Short problem:
Can you copy out the data below, swapping every "Identify the location of" for "Find the position of" and leaving everything else unchanged?

[start]

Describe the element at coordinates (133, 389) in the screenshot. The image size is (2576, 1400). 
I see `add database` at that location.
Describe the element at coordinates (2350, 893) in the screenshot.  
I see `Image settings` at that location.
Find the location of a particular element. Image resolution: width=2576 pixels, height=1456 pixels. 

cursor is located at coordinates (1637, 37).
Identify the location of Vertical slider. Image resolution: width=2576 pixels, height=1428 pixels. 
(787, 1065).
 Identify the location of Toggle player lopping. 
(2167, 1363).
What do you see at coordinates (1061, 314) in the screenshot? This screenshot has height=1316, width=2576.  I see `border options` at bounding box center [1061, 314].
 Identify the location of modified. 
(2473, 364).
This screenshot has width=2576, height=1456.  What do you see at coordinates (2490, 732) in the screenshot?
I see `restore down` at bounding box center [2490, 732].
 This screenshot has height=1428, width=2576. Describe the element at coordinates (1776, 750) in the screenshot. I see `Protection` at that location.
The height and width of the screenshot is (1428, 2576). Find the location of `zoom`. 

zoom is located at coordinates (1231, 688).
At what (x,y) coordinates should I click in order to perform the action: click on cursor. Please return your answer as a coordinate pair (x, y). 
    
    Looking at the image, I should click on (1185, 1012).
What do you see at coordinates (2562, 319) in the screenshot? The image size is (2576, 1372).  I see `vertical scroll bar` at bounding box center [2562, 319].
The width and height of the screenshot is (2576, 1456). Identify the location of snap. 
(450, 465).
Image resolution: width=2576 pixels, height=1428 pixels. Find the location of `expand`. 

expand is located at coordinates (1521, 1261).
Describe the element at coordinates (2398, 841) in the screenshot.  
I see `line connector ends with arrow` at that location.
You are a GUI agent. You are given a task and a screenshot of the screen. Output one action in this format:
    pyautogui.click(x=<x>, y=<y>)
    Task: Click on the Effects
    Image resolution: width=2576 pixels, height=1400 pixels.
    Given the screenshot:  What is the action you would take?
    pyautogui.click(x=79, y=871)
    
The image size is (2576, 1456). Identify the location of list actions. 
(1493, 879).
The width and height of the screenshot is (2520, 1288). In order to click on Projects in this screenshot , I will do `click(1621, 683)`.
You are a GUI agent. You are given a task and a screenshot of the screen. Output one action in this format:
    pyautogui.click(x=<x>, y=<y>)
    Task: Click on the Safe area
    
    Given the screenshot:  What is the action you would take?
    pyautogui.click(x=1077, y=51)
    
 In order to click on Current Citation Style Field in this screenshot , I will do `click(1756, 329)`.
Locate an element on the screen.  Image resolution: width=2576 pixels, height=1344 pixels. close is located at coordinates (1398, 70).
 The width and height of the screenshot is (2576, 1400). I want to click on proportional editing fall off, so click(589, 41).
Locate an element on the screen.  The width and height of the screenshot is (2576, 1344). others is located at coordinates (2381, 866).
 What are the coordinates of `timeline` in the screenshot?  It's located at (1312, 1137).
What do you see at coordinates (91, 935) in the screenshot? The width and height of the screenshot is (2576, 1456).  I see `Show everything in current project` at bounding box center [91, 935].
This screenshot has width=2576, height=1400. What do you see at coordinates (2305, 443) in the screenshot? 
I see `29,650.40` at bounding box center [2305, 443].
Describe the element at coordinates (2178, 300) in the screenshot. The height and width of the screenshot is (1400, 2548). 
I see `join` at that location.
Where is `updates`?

[end]

Written answer:
Describe the element at coordinates (133, 389) in the screenshot. The image size is (2576, 1400). 
I see `add database` at that location.
Describe the element at coordinates (2350, 893) in the screenshot.  
I see `Image settings` at that location.
Find the location of a particular element. Image resolution: width=2576 pixels, height=1456 pixels. 

cursor is located at coordinates (1637, 37).
Find the position of Vertical slider. Image resolution: width=2576 pixels, height=1428 pixels. 
(787, 1065).
 Find the position of Toggle player lopping. 
(2167, 1363).
What do you see at coordinates (1061, 314) in the screenshot? This screenshot has height=1316, width=2576.  I see `border options` at bounding box center [1061, 314].
 Find the position of modified. 
(2473, 364).
This screenshot has width=2576, height=1456.  What do you see at coordinates (2490, 732) in the screenshot?
I see `restore down` at bounding box center [2490, 732].
 This screenshot has height=1428, width=2576. Describe the element at coordinates (1776, 750) in the screenshot. I see `Protection` at that location.
The height and width of the screenshot is (1428, 2576). Find the location of `zoom`. 

zoom is located at coordinates (1231, 688).
At what (x,y) coordinates should I click in order to perform the action: click on cursor. Please return your answer as a coordinate pair (x, y). 
    
    Looking at the image, I should click on (1185, 1012).
What do you see at coordinates (2562, 319) in the screenshot? The image size is (2576, 1372).  I see `vertical scroll bar` at bounding box center [2562, 319].
The width and height of the screenshot is (2576, 1456). Find the position of snap. 
(450, 465).
Image resolution: width=2576 pixels, height=1428 pixels. Find the location of `expand`. 

expand is located at coordinates (1521, 1261).
Describe the element at coordinates (2398, 841) in the screenshot.  
I see `line connector ends with arrow` at that location.
You are a GUI agent. You are given a task and a screenshot of the screen. Output one action in this format:
    pyautogui.click(x=<x>, y=<y>)
    Task: Click on the Effects
    Image resolution: width=2576 pixels, height=1400 pixels.
    Given the screenshot:  What is the action you would take?
    pyautogui.click(x=79, y=871)
    
The image size is (2576, 1456). Find the position of list actions. 
(1493, 879).
The width and height of the screenshot is (2520, 1288). In order to click on Projects in this screenshot , I will do `click(1621, 683)`.
You are a GUI agent. You are given a task and a screenshot of the screen. Output one action in this format:
    pyautogui.click(x=<x>, y=<y>)
    Task: Click on the Safe area
    
    Given the screenshot:  What is the action you would take?
    pyautogui.click(x=1077, y=51)
    
 In order to click on Current Citation Style Field in this screenshot , I will do `click(1756, 329)`.
Locate an element on the screen.  Image resolution: width=2576 pixels, height=1344 pixels. close is located at coordinates (1398, 70).
 The width and height of the screenshot is (2576, 1400). I want to click on proportional editing fall off, so click(589, 41).
Locate an element on the screen.  The width and height of the screenshot is (2576, 1344). others is located at coordinates (2381, 866).
 What are the coordinates of `timeline` in the screenshot?  It's located at (1312, 1137).
What do you see at coordinates (91, 935) in the screenshot? The width and height of the screenshot is (2576, 1456).  I see `Show everything in current project` at bounding box center [91, 935].
This screenshot has width=2576, height=1400. What do you see at coordinates (2305, 443) in the screenshot? 
I see `29,650.40` at bounding box center [2305, 443].
Describe the element at coordinates (2178, 300) in the screenshot. The height and width of the screenshot is (1400, 2548). 
I see `join` at that location.
Where is `updates`?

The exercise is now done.